Service, User ID, Post ID

Your Command

python kemono-dl.py --cookies cookies.txt --links https://kemono.party/patreon/user/7237458

Description of bug

I'm trying to implement this into Google Colab, but the script is giving me python traceback instead.

How To Reproduce

  1. Create a Notebook in Google Colab
  2. Use the command below:
    !wget https://github.com/AplhaSlayer1964/kemono-dl/archive/refs/tags/2021.11.03.zip
    !unzip /content/2021.11.03.zip
    !mv /content/kemono-dl-2021.11.03 /content/kemono-dl
    !pip install -r /content/kemono-dl/requirements.txt
    !python /content/kemono-dl/kemono-dl.py --cookies /content/kemono-dl/cookies.txt --links https://kemono.party/patreon/user/7237458

    (at this point, cookies.txt have been uploaded into the folder)
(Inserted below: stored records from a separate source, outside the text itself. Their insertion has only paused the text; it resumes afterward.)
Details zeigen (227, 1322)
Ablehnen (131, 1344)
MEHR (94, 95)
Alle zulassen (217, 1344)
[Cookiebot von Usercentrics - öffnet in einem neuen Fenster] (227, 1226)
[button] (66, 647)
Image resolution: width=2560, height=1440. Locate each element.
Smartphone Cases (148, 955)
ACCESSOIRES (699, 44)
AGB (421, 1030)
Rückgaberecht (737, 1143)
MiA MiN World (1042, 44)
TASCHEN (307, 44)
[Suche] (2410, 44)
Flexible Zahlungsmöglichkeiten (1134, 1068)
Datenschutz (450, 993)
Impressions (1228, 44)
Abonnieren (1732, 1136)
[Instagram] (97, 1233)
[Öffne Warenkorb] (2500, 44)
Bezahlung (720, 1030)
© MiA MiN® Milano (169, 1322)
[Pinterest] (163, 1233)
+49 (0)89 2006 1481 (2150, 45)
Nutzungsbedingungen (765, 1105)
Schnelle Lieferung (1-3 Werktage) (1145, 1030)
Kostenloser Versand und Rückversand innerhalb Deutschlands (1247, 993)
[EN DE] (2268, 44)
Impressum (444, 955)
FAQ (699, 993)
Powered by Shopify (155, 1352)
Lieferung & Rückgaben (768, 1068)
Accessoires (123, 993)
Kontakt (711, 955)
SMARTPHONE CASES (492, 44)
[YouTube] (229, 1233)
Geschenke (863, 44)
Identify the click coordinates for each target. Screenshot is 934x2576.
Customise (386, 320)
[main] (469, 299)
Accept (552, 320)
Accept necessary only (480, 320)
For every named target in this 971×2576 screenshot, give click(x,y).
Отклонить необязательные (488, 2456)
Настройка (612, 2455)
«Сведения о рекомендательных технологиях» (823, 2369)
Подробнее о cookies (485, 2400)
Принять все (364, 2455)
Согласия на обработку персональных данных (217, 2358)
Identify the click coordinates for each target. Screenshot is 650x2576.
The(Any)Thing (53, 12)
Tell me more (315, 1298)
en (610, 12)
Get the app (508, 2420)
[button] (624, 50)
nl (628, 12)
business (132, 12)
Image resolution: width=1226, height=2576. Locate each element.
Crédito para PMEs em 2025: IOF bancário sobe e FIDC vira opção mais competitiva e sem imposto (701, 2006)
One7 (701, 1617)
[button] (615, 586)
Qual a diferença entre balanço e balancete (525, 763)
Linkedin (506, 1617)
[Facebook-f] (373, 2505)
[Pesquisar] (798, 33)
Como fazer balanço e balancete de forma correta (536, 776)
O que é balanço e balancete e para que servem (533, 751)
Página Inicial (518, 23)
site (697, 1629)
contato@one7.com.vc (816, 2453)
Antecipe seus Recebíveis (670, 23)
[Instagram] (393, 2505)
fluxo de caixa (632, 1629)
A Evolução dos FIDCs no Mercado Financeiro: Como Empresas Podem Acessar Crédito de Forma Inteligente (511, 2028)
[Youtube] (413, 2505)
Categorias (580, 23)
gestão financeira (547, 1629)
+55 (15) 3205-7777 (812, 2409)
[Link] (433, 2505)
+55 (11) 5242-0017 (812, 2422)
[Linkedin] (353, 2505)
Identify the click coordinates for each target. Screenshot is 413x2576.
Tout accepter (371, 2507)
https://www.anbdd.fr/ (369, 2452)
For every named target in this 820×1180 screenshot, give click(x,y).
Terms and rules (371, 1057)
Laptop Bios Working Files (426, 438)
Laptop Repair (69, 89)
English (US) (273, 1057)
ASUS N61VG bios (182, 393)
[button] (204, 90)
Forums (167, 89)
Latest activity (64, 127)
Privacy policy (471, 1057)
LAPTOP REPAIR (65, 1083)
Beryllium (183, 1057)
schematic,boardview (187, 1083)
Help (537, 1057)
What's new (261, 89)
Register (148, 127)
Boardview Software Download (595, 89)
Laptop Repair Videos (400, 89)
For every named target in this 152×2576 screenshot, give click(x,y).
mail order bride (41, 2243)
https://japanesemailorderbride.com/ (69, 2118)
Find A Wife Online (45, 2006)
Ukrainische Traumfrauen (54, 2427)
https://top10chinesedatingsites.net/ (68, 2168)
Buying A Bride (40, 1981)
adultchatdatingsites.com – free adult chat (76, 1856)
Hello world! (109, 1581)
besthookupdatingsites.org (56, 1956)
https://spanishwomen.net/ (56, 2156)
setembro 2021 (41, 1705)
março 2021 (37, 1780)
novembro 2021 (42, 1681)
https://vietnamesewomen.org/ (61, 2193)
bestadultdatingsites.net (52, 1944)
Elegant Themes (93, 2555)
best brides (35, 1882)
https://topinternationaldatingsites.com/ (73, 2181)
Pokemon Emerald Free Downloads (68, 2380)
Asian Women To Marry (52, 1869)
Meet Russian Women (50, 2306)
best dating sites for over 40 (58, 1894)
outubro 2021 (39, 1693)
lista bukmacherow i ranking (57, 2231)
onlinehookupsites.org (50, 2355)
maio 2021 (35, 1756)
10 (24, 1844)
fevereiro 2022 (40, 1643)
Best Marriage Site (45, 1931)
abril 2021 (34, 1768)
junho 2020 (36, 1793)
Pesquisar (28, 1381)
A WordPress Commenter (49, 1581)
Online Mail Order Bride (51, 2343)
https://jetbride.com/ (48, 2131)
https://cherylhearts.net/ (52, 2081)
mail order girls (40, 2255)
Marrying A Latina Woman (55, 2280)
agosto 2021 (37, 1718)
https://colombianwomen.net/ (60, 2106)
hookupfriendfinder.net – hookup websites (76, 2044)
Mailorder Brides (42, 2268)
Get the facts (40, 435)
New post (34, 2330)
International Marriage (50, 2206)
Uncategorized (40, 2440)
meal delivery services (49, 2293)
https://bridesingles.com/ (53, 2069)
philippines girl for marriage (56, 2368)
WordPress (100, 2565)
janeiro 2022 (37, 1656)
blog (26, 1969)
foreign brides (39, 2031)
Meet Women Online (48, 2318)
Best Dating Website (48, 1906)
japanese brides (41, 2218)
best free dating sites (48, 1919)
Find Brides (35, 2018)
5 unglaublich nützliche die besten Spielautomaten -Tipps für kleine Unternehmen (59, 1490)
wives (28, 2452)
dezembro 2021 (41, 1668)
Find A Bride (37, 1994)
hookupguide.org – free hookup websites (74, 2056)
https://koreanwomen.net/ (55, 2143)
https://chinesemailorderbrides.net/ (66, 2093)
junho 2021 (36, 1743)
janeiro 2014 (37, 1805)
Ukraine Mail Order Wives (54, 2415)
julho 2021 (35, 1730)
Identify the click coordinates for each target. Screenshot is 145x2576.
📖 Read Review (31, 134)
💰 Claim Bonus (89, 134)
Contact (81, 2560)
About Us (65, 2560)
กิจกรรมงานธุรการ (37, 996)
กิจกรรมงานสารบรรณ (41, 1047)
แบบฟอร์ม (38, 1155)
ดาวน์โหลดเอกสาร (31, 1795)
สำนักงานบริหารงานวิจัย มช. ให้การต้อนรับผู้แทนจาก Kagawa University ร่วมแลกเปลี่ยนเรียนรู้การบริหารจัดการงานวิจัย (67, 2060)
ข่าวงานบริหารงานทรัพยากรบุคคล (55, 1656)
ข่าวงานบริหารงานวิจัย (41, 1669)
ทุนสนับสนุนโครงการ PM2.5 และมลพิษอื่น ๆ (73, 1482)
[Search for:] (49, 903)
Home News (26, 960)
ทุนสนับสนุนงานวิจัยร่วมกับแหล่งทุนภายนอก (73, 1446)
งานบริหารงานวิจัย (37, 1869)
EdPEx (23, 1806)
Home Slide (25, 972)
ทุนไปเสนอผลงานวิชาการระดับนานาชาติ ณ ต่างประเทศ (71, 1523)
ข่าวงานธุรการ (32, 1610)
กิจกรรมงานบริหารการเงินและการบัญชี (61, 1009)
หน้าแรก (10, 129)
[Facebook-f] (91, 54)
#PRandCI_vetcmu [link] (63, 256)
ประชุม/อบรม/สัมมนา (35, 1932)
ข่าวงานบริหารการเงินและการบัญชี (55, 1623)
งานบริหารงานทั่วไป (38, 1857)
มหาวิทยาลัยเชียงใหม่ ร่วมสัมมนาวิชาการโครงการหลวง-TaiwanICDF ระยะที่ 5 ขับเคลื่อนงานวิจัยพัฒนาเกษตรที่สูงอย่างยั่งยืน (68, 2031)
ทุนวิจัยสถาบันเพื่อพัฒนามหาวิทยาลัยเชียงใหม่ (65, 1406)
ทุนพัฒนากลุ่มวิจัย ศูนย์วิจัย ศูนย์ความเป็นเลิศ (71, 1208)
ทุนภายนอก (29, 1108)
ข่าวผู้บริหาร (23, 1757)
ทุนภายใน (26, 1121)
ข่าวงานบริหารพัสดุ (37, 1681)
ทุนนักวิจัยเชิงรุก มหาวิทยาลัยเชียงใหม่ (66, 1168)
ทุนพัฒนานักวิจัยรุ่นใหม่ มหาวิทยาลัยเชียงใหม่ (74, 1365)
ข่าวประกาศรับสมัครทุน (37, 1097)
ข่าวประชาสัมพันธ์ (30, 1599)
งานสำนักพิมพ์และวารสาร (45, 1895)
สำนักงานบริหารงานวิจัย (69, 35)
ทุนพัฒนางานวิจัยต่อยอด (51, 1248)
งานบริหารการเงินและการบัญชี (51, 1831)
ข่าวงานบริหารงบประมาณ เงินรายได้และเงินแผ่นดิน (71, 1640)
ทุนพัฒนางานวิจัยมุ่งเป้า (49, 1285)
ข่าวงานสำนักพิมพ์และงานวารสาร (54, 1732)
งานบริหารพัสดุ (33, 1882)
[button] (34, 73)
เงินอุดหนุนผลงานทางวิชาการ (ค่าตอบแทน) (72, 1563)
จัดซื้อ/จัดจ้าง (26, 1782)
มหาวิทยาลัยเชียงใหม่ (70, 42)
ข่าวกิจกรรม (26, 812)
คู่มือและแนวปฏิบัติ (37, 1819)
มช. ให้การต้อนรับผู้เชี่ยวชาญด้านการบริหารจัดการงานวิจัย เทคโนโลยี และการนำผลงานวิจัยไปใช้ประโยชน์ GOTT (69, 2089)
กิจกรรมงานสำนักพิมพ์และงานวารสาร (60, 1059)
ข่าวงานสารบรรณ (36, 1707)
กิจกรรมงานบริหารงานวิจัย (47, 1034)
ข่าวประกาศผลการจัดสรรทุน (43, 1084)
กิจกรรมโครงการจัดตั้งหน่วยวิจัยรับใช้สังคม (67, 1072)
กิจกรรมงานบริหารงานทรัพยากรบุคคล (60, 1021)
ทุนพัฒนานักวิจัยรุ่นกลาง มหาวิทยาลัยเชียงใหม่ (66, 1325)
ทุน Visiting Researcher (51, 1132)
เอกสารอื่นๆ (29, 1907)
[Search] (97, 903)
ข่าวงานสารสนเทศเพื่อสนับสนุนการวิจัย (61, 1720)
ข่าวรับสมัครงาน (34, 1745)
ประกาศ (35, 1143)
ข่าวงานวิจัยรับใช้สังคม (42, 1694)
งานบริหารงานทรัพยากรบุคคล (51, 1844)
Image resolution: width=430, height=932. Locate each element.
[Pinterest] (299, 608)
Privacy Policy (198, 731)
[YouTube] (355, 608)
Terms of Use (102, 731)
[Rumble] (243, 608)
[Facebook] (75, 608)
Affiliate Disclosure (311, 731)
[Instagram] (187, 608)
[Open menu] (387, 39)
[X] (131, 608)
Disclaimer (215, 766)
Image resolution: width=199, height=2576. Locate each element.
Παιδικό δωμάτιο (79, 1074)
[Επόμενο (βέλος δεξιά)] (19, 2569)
Error messages and tracebacks

Traceback (most recent call last):
  File "/content/tools/kemono-dl/kemono-dl.py", line 1, in <module>
    from src.main import main
  File "/content/tools/kemono-dl/src/main.py", line 2, in <module>
    from .api import extract_link_info, get_favorites
  File "/content/tools/kemono-dl/src/api.py", line 24, in <module>
    raise_on_status = True
TypeError: __init__() got an unexpected keyword argument 'allowed_methods'

Additional comments

I tried to run it on my main machine (Windows 11 + Python 3.10) and it worked. I could download.
I though that must be because Google Colab is still using Python 3.7.
I tried to install Python 3.10 and run the script with it... I got different traceback this time.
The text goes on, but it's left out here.